Su padre murió repentinamente de un ataque al corazón. Como Ildefonso creía en la vida eterna, y estando tan unido a él desde siempre, se le ocurrió una estrategia para intentar alargar entre ellos la vida terrenal. Fue tanto el dolor por la pérdida, que se negó a aceptar la separación definitiva sin una despedida digna, sin escuchar de su boca las palabras «adiós, hijo mío»; por eso pensó poner a cargar el teléfono móvil de su padre con la intención de metérselo en el ataúd en el último momento, después del responso, en la capilla del tanatorio y antes de que el féretro fuera introducido en el nicho para los restos. Por supuesto nadie iba a saberlo; sería un secreto que no estaba dispuesto a compartir.

A la mañana siguiente, con la excusa de echarse un poco a descansar y tomar una ducha, cogió el coche y condujo desde el tanatorio hasta su casa un par de veces ese día. Estaba cargando el móvil del padre y miraba frecuentemente el punto verde para cerciorarse de que la batería estaba a tope. Antes de dirigirse de nuevo al cementerio para las exequias volvió a tomar otra ducha, se puso el traje oscuro y una corbata negra. Cuando estuvo preparado desconectó el móvil de la corriente eléctrica y activó el dispositivo de «sólo vibración» para evitar que sonara durante el funeral.

La tarde, hasta la hora del entierro, se hizo interminable. Después del entierro, Ildefonso pidió que levantaran la tapa para besarlo por última vez. Fue un acto íntimo que duró el tiempo justo de dejar el teléfono móvil dentro del ataúd, cerca del oído de su padre, en un ilusorio gesto de esperanza de que alguna vez él pudiera escucharlo. Desactivó el dispositivo de «sólo vibración» y puso el volumen al máximo. Dio la orden de que cerraran la tapa definitivamente para proceder al entierro. La despedida fue triste y silenciosa. Cuando todo acabó, se abrazó a su madre, la ayudó a subir al coche y se dirigieron a casa.

Aquella misma noche la madre comentó que no sabía donde estaba el móvil del padre, pero Ildefonso hizo oídos sordos diciendo que ya aparecería. A esas alturas, éste le había enviado ya varios SMS antes de irse a descansar.

Por la mañana, madre e hijo hablaron un rato para organizar los trámites del papeleo de la herencia. Tomaron café y recordaron momentos hermosos vividos en familia. Ildefonso fue al baño y, desde allí, le envió a su padre un nuevo SMS, con la falsa ilusión de que iba a recibir pronto una respuesta. Pero nada sucedió. Entonces se puso a llorar, desconsoladamente y por vez primera, la muerte de su padre; cayó en la cuenta de que no había echado hasta entonces ni una lágrima por él. Volvió a intentarlo con nuevos SMS pero todos resultaron inútiles.
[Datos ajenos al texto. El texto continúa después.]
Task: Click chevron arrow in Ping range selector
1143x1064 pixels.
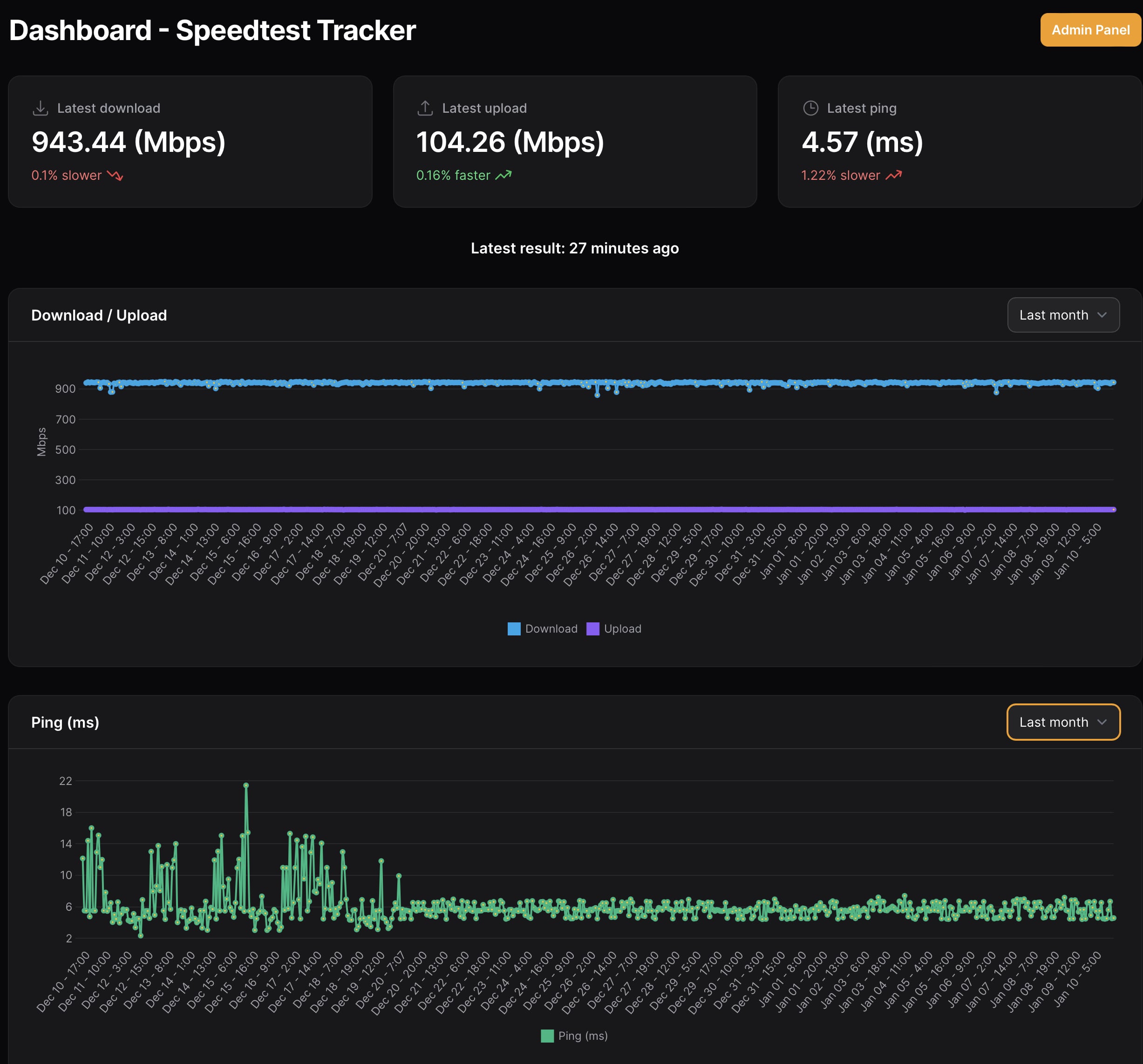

La tarde estaba fría; aún así fueron los dos a la iglesia. Necesitaban rezar un rato y así lo hicieron. Al acabar la misa volvieron a su casa. Ildefonso se fue a la cama extenuado pero su madre prefirió quedarse un rato a solas, mirando fotografías bajo la tenue luz de la lámpara de pie, en el sofá donde el marido solía sentarse. El móvil de Ildefonso estaba sobre la mesa, cerca de donde la madre dormitaba con el álbum abierto en el regazo. De repente la despertó una vibración. Miró el móvil de Ildefonso que, en ese momento, tenía la pantalla iluminada y pensó que algún amigo lo habría llamado. No le tomó ninguna importancia. En el sofá intentó dormir de nuevo pero le resultó imposible. Pensó entonces que lo mejor sería irse a la cama.
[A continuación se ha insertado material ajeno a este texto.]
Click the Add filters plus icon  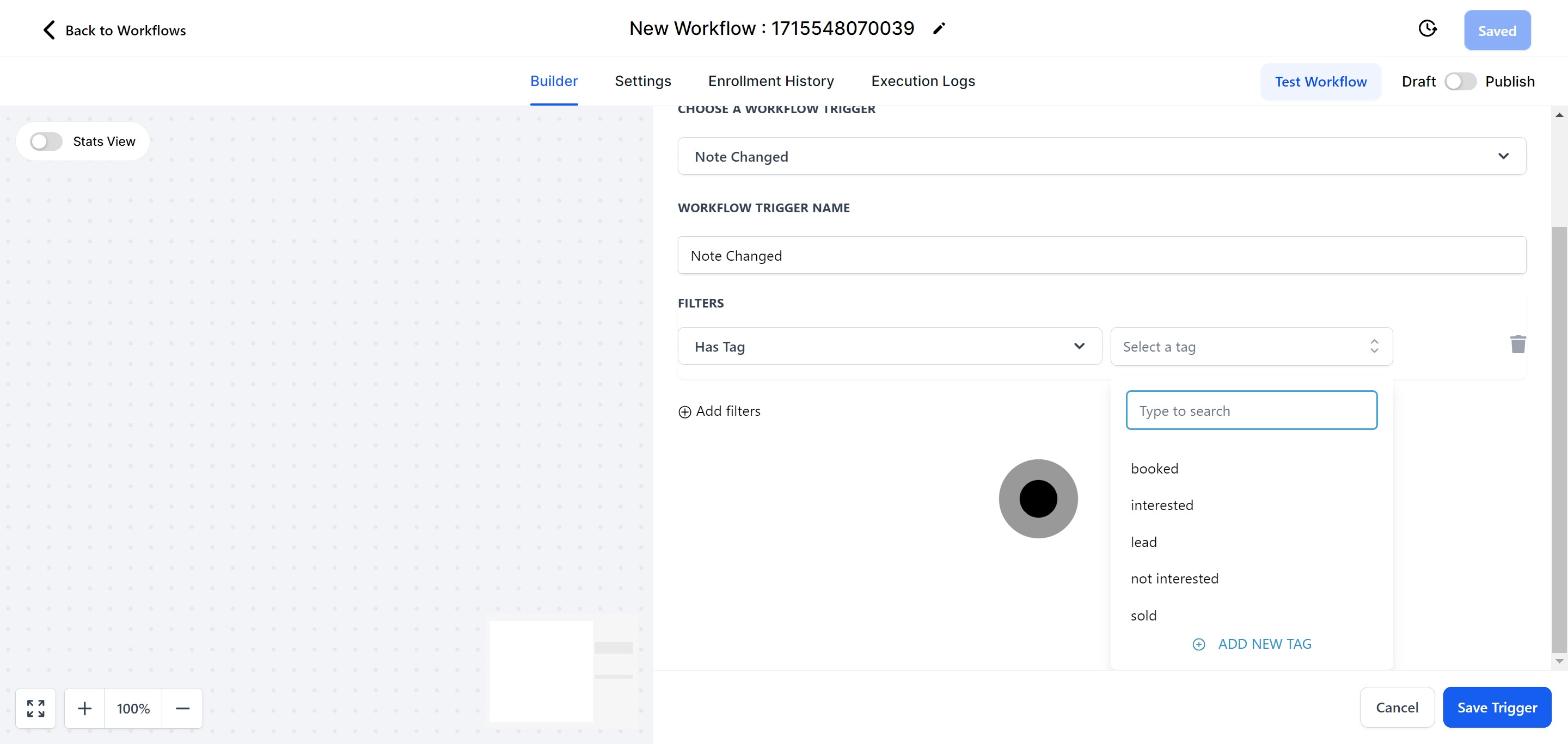(x=684, y=412)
Al día siguiente Ildefonso abrió su móvil y vio que tenía una llamada perdida. Palideció de repente. Tuvo que acudir al baño e intentó vomitar. Cuando se repuso cogió las llaves y condujo muy excitado hasta el cementerio. Se dirigió al lugar donde yacía el cuerpo de su padre. Mientras caminaba, podía escuchar sus propios latidos en aquel silencio y cuando estuvo frente al nicho pensó si no sería mejor romper la placa de escayola, todavía húmeda, para ver qué estaba sucediendo. Pero desistió de ello porque tuvo otra idea que quizás fuera más lógica. Marcó el número de su padre y esperó unos segundos hasta que le llegó desde dentro una melodía familiar con un volumen sordo. Reconoció por el sonido que era el móvil de su padre y agotó la llamada. Volvió a insistir una vez y otra vez más. Llamó tantas veces que hubo una última en la que escuchó una voz femenina, impersonal y metálica, que decía: «El teléfono marcado no se encuentra disponible en estos momentos…». Entonces Ildefonso comprendió que todo se había terminado.